S3 prefixes are not directories

I didn’t expect to be writing another post about S3 keys so soon, but life comes at you fast. Less than twenty-four hours after posting S3 keys are not file paths, I hit a different bug caused by poor handling of S3 keys. (Yes, really.)

The storage service I work on has to store different versions of a “bag”, and we want those versions to be human-readable. We number those versions v1, v2, v3, and we include that version as part of the S3 key for each object in the archive.

If we want to list the files in a directory on a filesystem (say, all the files in v1), we can use something like the ls command:

$ ls bags/b1234/v1/

If v1 is a directory, this returns the same results whether or not you include the trailing slash. I’ve seen various arguments about whether you should include the trailing slash in a directory path, but as far as I know it doesn’t change the behaviour when it comes to listing files.

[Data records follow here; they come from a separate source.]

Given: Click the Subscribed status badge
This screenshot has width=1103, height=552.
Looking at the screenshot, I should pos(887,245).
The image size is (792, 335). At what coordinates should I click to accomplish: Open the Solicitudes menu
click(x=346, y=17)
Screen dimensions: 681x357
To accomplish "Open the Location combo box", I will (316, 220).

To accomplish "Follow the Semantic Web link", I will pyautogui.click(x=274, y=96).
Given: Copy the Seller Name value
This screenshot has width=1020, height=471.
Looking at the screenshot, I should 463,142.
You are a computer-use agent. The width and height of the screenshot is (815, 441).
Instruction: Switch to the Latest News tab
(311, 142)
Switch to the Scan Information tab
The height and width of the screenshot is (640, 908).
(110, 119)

If we want to list the objects under a prefix in S3 (again, all the files in v1), we can use aws s3 ls, which is a wrapper around the ListObjectsV2 API:

$ aws s3 ls s3://bukkit/bags/b1234/v1/

Here, the trailing slash is more significant – when S3 asks “does a key match a prefix”, it’s doing a simple string comparison. If we omit the slash, it will find other objects that we might not be expecting – what happens if, say, we’ve got more than nine versions?

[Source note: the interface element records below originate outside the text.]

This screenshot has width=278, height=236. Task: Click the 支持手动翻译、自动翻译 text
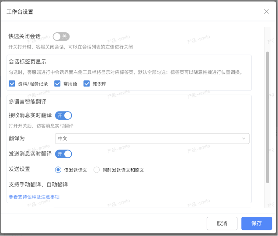pos(38,184)
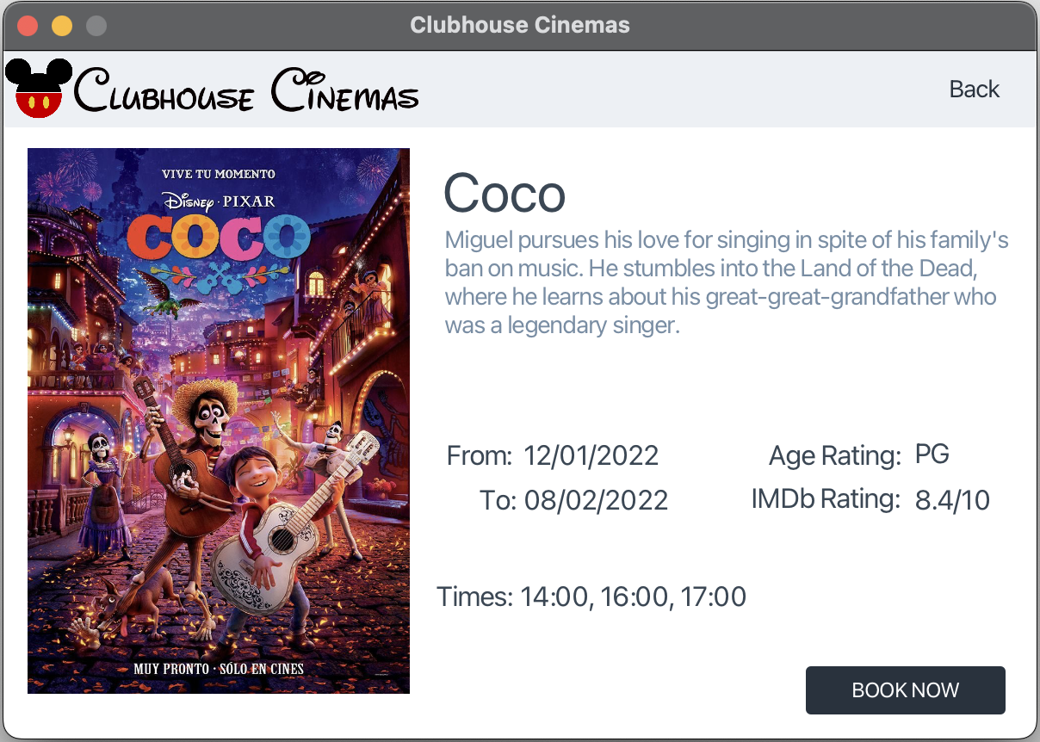Viewport: 1040px width, 742px height.
Task: Open the Coco movie poster image
Action: tap(218, 420)
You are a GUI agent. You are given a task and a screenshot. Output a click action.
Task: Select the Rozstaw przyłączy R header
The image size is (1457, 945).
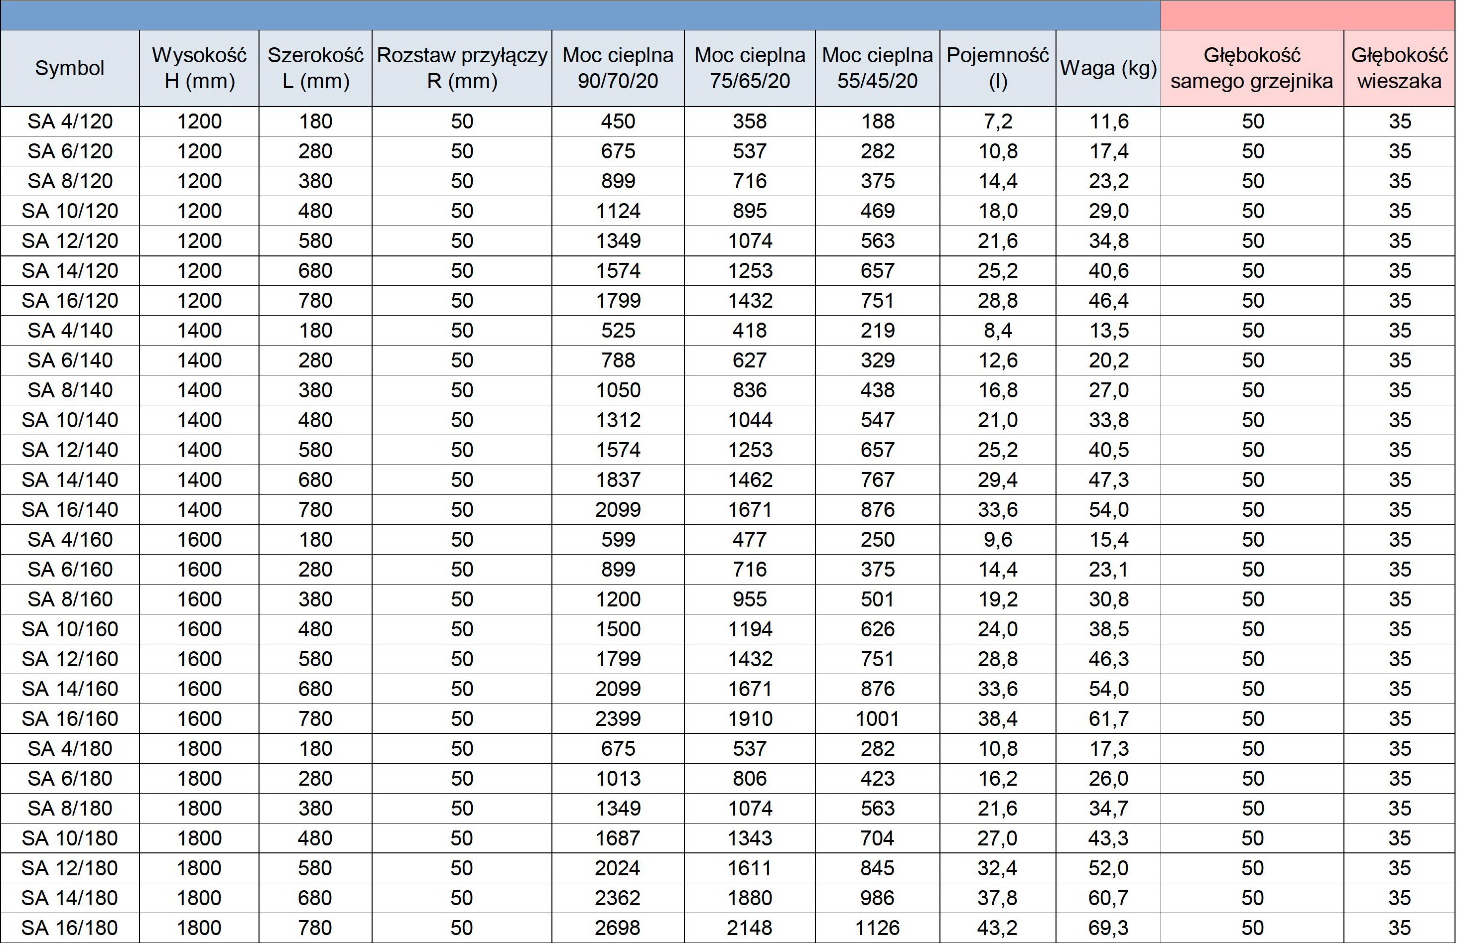point(462,68)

$ aws s3 ls s3://bukkit/bags/b1234/v1
s3://bukkit/bags/b1234/v10/bagit.txt        # Err, is this what we want?

The API is behaving as specified – v1 is indeed a prefix of v10 – but if you’re thinking of prefixes as directory paths, this result might surprise you. It certainly surprised me!

If you’re listing the objects in an S3 prefix, consider carefully whether you want a trailing slash. If you want to list it “as a directory”, you probably do.